Tuesday, June 12, 2007

A collection of Cape May houses

Here is a collection of some houses (buildings) that EH and I saw in Cape May, NJ, last week. Architectural diversity is also a trademark of America, even if it is hard to believe when you see acres and acres with newly built and ugly 'McMansions'.
Cape May is famous for its Victorian Seaside houses, many built in the late 1800s or early 1900s. City people took the train from Philadelphia to the shore in the summer, where it was cooler and less smelly and noisy than in the summer city. Photo by EH.

This Victorian house is being renovated, quite drastically. On the door there is a sign that says CLOSED. Photo by EH.

Strip malls don't need to be ugly flat boxes - here is one based on the Victorian style. Photo by EH.

Light houses and bird houses, there is a study in size differences. The purple martins love in colonies, and these multiple birdhouses are popular here. They are always white. Purple martins are a kind of swallow, nearly black. This is Cape May lighthouse of course! Photo by LS.

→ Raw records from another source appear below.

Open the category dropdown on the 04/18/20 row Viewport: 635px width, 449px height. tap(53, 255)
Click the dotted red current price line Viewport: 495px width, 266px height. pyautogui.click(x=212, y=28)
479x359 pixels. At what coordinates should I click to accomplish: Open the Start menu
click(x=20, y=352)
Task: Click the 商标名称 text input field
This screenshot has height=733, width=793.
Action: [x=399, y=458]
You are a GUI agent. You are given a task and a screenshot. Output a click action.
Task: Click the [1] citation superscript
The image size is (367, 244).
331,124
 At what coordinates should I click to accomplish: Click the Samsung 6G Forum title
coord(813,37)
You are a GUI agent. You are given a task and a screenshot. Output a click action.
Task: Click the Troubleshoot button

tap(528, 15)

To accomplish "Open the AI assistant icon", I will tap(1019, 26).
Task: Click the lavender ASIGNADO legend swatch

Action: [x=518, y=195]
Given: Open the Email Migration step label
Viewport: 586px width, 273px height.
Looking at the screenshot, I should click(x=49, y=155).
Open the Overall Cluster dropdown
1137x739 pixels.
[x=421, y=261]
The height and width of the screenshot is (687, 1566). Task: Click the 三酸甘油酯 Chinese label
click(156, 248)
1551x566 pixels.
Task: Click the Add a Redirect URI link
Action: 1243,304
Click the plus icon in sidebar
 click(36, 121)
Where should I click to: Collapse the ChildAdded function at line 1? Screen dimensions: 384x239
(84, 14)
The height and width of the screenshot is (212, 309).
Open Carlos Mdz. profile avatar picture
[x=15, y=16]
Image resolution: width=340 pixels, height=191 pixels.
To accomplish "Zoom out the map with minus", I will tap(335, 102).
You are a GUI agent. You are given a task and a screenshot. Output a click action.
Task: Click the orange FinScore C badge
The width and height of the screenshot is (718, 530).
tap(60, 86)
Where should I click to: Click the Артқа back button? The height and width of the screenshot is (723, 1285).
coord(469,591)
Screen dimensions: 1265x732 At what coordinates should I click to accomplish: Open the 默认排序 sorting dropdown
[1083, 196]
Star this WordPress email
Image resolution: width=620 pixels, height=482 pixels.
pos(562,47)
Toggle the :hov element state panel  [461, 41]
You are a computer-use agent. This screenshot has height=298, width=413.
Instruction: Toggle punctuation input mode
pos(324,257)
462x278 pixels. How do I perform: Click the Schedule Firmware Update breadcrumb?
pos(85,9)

Some other animals need housing too, like this hermit crab we found on the shore. I read that there is a lack of shells of the right size for hermit crabs so some designer are making fake shells and spreading them out on beaches. This crab found the right thing! Photo by EH.


O.K. said...

Nice pictures, houses of all sizes. I especially like the bird/lighthouse one, nice contrast.

Do you really think that the US is so much more diverse than other countries?
I saw a trailer for a movie on tv a few days ago, which started with street scenes. Within one second I thought "This really looks like New Jersey". I was right. :)

LS said...

I am not sure - I think it is very diverse, but also very large. If you don't look at the mass-marketed architecture (McDonalds, etc.), you really have a lot of variety between New York City, Victorian seaside houses, Florida bungalows and New Mexico adobe houses. And don't forget skyscrapers, railroad stations, ice cream stands, and churches. It might not be more than China or Germany, but I think it is more than we usually give America credit for. It is hard to see the houses past the strip malls and recent ugliness sometimes.

Note - in America they say buildings, not houses, for anything bigger than a single-family home. I say houses anyway :)

O.K. said...

I agree that it is diverse. Although I think that there is some common denominator regardless if it is a skyscraper, railroad station, Macmansion or pyramid in Las Vegas that makes it look american, but I'm not sure what it is.

EH said...

Macmansions as you called them have a little bit of Disney-complex, they look alike a "princess house" in Disney movies with all kinds of stuff on them, like bricks, stones, plaster and wood. And if you´re really into it, get a tower!

LS said...

That's it - little cutesy Disney-houses. Obviously they haven't learned that 'more is less', and they mix and match regardless of styles and looks.

On some houses the windows are all misplaced or the wrong size, and the lack of window trims is so ugly too. Just wait until I start talking about landscaping and (the lack of) gardens around McMansions.

O.K. said...

I'm not sure it's a "disneyesque" quality I associate with american architecture in general. PP, any thoughts on the subject?

LS said...

I didn't mean all architecture, only the Mcmansions are Disney-esque, or "prettified".

O.K. said...

Haha, "prettified"! There's a word I like.

LS said...

Or its antagonist, "uglified". I am afraid that sometimes prettification leads to uglification, at least here among the McMansions.